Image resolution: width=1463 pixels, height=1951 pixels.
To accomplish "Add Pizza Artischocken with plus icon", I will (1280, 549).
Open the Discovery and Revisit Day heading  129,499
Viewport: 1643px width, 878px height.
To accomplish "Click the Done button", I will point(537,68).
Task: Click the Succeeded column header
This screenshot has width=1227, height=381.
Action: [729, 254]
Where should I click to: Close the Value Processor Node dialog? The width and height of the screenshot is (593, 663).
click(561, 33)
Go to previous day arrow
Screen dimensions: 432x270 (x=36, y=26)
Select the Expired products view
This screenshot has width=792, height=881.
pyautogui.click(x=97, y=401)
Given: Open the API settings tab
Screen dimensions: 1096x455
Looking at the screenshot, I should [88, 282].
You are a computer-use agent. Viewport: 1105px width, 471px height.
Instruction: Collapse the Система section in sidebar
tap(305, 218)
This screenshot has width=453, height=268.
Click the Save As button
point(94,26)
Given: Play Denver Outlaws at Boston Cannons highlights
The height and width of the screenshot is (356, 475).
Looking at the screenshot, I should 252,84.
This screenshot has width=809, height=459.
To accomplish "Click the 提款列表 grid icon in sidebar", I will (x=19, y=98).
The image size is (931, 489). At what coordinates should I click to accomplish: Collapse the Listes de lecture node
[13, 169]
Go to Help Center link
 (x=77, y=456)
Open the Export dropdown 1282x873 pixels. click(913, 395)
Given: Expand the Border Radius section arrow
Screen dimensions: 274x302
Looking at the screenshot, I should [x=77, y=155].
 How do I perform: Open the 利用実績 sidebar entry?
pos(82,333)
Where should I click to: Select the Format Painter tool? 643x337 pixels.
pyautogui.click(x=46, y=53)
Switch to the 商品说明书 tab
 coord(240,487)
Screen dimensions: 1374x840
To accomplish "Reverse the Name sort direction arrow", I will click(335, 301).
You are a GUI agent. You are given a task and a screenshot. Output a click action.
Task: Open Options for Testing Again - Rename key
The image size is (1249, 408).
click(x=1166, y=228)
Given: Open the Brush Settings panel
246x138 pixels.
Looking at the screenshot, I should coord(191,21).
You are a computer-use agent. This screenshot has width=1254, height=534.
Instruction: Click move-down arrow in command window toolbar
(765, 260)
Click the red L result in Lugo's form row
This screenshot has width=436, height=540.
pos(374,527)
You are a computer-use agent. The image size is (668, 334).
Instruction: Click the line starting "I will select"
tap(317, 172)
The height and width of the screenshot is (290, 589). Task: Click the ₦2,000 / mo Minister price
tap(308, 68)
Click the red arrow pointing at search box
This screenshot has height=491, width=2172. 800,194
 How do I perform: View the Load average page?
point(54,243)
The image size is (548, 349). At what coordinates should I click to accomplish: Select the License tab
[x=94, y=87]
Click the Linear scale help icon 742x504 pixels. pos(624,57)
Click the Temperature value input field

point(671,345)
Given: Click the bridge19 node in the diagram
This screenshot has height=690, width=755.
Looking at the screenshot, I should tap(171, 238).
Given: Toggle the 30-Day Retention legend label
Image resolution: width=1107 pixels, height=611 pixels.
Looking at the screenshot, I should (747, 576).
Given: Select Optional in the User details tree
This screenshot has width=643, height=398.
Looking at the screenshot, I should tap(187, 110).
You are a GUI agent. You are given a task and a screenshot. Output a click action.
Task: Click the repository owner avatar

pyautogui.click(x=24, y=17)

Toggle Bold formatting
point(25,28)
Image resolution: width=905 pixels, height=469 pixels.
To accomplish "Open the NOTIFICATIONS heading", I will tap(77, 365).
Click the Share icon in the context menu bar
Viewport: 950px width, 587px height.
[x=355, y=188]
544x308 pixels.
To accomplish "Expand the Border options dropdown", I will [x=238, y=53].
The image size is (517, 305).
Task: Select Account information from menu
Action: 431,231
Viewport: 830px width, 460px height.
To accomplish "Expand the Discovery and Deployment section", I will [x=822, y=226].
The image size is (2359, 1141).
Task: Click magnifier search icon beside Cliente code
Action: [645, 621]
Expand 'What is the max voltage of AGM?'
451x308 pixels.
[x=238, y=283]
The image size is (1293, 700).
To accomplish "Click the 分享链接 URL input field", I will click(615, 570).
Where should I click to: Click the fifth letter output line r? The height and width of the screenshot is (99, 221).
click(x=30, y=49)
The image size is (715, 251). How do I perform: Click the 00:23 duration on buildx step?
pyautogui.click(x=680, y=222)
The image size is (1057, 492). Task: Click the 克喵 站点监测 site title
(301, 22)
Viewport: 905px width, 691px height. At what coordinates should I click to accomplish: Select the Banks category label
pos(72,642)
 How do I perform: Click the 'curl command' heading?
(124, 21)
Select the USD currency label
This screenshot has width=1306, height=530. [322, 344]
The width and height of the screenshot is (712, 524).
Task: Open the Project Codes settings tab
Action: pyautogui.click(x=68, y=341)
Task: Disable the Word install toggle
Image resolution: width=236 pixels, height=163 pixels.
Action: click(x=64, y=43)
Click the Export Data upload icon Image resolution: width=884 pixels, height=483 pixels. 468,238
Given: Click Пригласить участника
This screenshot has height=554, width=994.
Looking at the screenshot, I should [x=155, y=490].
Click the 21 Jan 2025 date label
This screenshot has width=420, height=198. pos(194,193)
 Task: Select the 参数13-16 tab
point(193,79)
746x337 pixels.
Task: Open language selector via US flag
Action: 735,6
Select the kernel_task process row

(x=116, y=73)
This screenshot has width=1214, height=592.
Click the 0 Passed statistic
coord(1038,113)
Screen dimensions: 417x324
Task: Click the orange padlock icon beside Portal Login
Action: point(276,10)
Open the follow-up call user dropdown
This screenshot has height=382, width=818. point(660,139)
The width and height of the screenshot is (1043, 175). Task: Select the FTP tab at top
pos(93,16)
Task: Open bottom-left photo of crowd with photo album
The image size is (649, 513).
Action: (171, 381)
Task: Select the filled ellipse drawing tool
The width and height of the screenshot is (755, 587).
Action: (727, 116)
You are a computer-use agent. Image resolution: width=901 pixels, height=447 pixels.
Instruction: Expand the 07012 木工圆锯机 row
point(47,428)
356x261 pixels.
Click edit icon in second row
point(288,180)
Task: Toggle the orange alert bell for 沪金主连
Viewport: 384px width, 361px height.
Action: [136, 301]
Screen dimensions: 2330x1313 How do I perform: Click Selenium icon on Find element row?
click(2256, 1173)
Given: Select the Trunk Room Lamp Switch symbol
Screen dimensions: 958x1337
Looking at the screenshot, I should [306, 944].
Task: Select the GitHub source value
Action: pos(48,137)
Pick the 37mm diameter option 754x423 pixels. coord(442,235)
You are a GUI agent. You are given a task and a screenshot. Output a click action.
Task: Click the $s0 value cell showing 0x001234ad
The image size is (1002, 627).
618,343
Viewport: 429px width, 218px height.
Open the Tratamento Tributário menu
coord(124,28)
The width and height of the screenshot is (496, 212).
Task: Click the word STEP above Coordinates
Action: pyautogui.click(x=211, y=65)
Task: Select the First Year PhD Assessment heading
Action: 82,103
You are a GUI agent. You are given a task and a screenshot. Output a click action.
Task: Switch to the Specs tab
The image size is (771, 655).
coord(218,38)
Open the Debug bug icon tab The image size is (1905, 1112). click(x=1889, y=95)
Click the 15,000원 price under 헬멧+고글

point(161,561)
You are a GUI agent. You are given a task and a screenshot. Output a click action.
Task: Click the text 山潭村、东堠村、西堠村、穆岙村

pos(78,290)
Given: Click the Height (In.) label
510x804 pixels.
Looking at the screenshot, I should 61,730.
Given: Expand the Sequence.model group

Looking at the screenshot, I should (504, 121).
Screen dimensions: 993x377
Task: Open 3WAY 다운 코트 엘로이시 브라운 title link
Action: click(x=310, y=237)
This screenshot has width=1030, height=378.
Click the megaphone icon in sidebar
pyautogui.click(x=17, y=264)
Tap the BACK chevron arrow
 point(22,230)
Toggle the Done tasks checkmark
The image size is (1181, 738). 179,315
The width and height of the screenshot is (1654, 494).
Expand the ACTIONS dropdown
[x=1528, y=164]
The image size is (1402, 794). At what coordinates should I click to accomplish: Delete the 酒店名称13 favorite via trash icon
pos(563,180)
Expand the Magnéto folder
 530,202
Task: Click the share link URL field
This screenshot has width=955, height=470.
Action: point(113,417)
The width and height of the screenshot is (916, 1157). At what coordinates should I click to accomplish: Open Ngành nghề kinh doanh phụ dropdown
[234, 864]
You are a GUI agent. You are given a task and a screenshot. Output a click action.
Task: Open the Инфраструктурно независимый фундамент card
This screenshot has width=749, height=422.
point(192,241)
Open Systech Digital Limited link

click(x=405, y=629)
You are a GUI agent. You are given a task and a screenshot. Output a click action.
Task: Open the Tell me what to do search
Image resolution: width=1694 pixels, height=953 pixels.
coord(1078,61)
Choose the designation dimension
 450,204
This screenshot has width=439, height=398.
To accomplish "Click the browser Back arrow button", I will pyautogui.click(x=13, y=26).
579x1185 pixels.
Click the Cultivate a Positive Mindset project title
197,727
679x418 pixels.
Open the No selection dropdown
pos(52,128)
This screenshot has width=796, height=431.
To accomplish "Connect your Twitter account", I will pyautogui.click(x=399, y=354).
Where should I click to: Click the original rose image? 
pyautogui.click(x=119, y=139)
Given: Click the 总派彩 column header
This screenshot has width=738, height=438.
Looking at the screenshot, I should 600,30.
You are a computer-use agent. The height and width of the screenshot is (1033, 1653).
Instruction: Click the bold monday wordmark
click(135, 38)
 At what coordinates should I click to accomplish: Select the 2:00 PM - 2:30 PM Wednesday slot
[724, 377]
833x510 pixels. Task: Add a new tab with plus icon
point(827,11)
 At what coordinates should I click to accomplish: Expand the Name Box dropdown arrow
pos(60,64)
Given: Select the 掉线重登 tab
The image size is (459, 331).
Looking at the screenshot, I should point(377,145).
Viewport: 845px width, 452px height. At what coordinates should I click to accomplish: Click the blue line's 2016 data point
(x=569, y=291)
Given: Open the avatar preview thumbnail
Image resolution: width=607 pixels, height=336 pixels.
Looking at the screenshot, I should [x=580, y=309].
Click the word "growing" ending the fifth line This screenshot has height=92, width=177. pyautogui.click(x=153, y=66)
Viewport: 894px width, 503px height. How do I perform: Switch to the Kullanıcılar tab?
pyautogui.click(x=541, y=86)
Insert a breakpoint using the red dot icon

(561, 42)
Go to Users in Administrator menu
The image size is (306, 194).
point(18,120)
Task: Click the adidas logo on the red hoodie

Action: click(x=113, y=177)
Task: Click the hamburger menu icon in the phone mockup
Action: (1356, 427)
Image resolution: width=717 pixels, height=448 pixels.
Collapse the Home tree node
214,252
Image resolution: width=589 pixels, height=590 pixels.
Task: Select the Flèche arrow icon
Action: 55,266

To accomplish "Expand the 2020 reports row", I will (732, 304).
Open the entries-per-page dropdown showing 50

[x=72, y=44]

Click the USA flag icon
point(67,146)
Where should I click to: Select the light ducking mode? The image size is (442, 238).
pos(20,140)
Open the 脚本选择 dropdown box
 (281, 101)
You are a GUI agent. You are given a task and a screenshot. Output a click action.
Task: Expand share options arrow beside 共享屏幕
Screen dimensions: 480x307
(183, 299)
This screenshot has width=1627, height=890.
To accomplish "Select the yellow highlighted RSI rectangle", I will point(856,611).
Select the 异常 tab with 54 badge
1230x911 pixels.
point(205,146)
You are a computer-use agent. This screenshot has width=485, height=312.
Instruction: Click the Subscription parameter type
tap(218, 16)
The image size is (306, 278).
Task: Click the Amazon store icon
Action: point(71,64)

# # # # # # #

[Exercise]
Change "Toggle" to "Switch" in the stretch from the line containing "How do I perform: View" through the line containing "[x=355, y=188]". Give only those lines, with everything else unchanged.

[Solution to this exercise]
 How do I perform: View the Load average page?
point(54,243)
The image size is (548, 349). At what coordinates should I click to accomplish: Select the License tab
[x=94, y=87]
Click the Linear scale help icon 742x504 pixels. pos(624,57)
Click the Temperature value input field

point(671,345)
Given: Click the bridge19 node in the diagram
This screenshot has height=690, width=755.
Looking at the screenshot, I should tap(171, 238).
Given: Switch the 30-Day Retention legend label
Image resolution: width=1107 pixels, height=611 pixels.
Looking at the screenshot, I should (747, 576).
Given: Select Optional in the User details tree
This screenshot has width=643, height=398.
Looking at the screenshot, I should tap(187, 110).
You are a GUI agent. You are given a task and a screenshot. Output a click action.
Task: Click the repository owner avatar

pyautogui.click(x=24, y=17)

Switch Bold formatting
point(25,28)
Image resolution: width=905 pixels, height=469 pixels.
To accomplish "Open the NOTIFICATIONS heading", I will tap(77, 365).
Click the Share icon in the context menu bar
Viewport: 950px width, 587px height.
[x=355, y=188]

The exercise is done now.